If there is something biological about consciousness, such that a TM-equivalent computer cannot have consciousness, it raises an interesting question.

We can (in principle) simulate all the internal chemical and physical processes of a cell. We can also simulate the interaction of multiple cells. So it would seem a logical conclusion that we could (again, in principle, ignoring the awesome complexity) simulate the interaction of all the cells that make up the brain (plus, if necessary, the rest of the  nervous system, blood chemistry, hormone levels, external stimuli, etc).

So if consciousness can't be created by a computer, it implies one (or more) of those stages has to be non-simulatable. But there is no obvious (to me!) reason why that should be the case.

EDIT: I suppose that is almost the inverse of Searle's Chinese Room argument...

I thought I responded to this point earlier.

If I run a perfect simulation of gravity in my computer, nearby bowling balls are not attracted to the computer any more than can be accounted for by the mass of the computer. The simulation doesn't actually implement gravity, it only simulates gravity mathematically.

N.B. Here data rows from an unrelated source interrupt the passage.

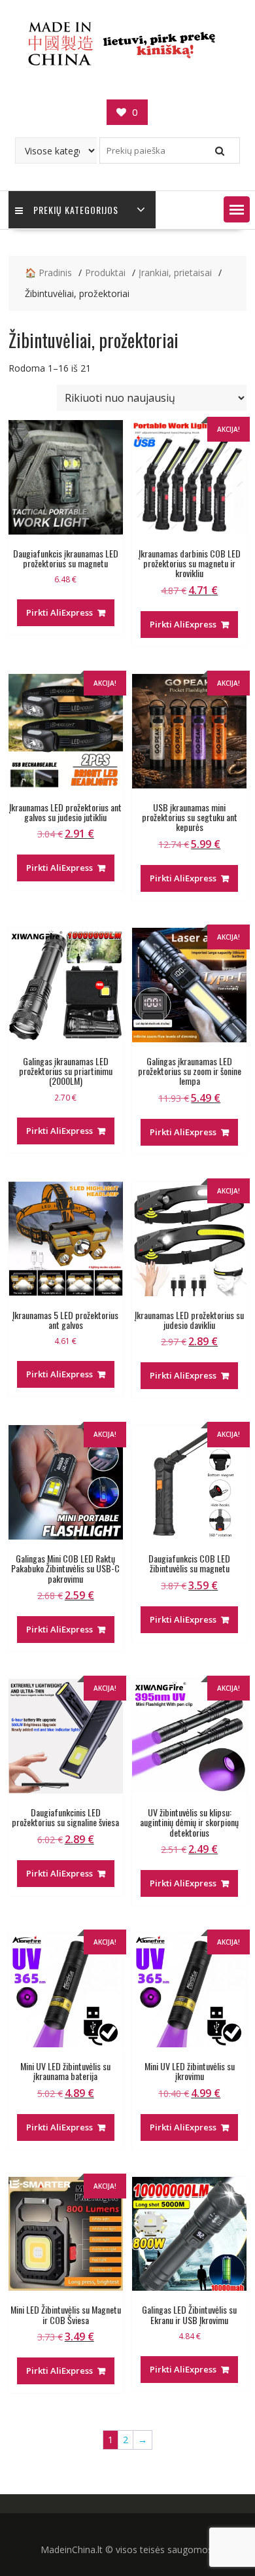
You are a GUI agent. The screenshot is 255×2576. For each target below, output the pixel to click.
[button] (237, 209)
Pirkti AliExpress (59, 612)
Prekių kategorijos (75, 210)
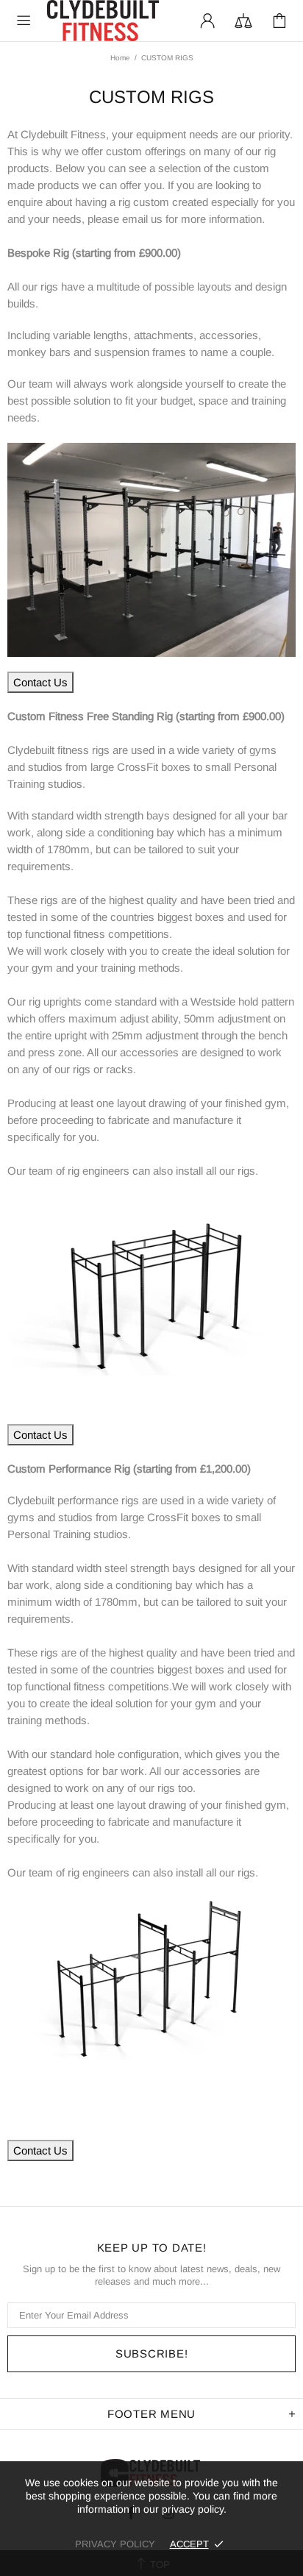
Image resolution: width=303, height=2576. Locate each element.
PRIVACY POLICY (115, 2544)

Likewise suppose I have a perfect digital simulation of a brain. Say at the neuron level. Such a simulation would light up the correct region of the simulated brain in response to a simulated stimulus. It would behave externally like a brain. But it would not necessarily be self-aware. 

It's like the old video game of Lunar Lander. It simulates gravity mathematically but there's no actual gravity, just math simulating the behavior of gravity.